WHAT YOU ARE ASKED TO DO -
Every line of the listing must be repeated exactly.

AVAILABLE DATA -

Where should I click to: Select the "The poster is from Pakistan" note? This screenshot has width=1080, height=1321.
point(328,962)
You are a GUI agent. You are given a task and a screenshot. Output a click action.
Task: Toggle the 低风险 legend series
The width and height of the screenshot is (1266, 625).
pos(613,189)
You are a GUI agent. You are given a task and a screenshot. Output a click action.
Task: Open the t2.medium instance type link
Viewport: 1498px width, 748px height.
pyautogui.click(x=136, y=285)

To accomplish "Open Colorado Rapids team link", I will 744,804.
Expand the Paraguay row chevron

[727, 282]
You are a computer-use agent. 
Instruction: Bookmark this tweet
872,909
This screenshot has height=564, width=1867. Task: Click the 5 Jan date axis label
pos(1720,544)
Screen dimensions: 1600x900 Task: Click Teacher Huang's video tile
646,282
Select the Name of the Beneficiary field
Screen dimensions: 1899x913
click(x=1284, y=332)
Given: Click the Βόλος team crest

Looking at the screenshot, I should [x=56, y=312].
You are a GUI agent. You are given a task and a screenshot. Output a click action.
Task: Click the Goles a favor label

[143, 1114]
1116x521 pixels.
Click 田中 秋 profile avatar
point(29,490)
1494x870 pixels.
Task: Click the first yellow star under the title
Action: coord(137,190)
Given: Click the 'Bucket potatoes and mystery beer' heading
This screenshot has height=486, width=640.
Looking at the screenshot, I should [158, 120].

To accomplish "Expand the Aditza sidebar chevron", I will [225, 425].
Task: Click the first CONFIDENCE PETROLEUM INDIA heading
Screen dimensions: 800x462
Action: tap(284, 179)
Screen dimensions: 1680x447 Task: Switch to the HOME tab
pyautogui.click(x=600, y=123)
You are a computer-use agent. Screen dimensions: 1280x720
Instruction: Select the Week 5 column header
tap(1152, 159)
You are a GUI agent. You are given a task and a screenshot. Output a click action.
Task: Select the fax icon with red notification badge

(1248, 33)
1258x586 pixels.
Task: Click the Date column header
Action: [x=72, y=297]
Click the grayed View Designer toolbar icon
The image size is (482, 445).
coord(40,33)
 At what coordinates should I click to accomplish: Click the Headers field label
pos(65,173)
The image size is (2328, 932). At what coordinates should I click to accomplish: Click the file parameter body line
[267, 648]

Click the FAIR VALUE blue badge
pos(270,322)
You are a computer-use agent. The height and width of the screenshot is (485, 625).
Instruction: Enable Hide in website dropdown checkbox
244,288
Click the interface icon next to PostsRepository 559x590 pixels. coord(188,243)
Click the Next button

RESULT -
Where should I click to: Select the "The poster is from Pakistan" note? This screenshot has width=1080, height=1321.
point(328,962)
You are a GUI agent. You are given a task and a screenshot. Output a click action.
Task: Toggle the 低风险 legend series
The width and height of the screenshot is (1266, 625).
pos(613,189)
You are a GUI agent. You are given a task and a screenshot. Output a click action.
Task: Open the t2.medium instance type link
Viewport: 1498px width, 748px height.
pyautogui.click(x=136, y=285)

To accomplish "Open Colorado Rapids team link", I will 744,804.
Expand the Paraguay row chevron

[727, 282]
You are a computer-use agent. 
Instruction: Bookmark this tweet
872,909
This screenshot has height=564, width=1867. Task: Click the 5 Jan date axis label
pos(1720,544)
Screen dimensions: 1600x900 Task: Click Teacher Huang's video tile
646,282
Select the Name of the Beneficiary field
Screen dimensions: 1899x913
click(x=1284, y=332)
Given: Click the Βόλος team crest

Looking at the screenshot, I should [x=56, y=312].
You are a GUI agent. You are given a task and a screenshot. Output a click action.
Task: Click the Goles a favor label

[143, 1114]
1116x521 pixels.
Click 田中 秋 profile avatar
point(29,490)
1494x870 pixels.
Task: Click the first yellow star under the title
Action: coord(137,190)
Given: Click the 'Bucket potatoes and mystery beer' heading
This screenshot has height=486, width=640.
Looking at the screenshot, I should [158, 120].

To accomplish "Expand the Aditza sidebar chevron", I will [225, 425].
Task: Click the first CONFIDENCE PETROLEUM INDIA heading
Screen dimensions: 800x462
Action: tap(284, 179)
Screen dimensions: 1680x447 Task: Switch to the HOME tab
pyautogui.click(x=600, y=123)
You are a computer-use agent. Screen dimensions: 1280x720
Instruction: Select the Week 5 column header
tap(1152, 159)
You are a GUI agent. You are given a task and a screenshot. Output a click action.
Task: Select the fax icon with red notification badge

(1248, 33)
1258x586 pixels.
Task: Click the Date column header
Action: [x=72, y=297]
Click the grayed View Designer toolbar icon
The image size is (482, 445).
coord(40,33)
 At what coordinates should I click to accomplish: Click the Headers field label
pos(65,173)
The image size is (2328, 932). At what coordinates should I click to accomplish: Click the file parameter body line
[267, 648]

Click the FAIR VALUE blue badge
pos(270,322)
You are a computer-use agent. The height and width of the screenshot is (485, 625).
Instruction: Enable Hide in website dropdown checkbox
244,288
Click the interface icon next to PostsRepository 559x590 pixels. coord(188,243)
Click the Next button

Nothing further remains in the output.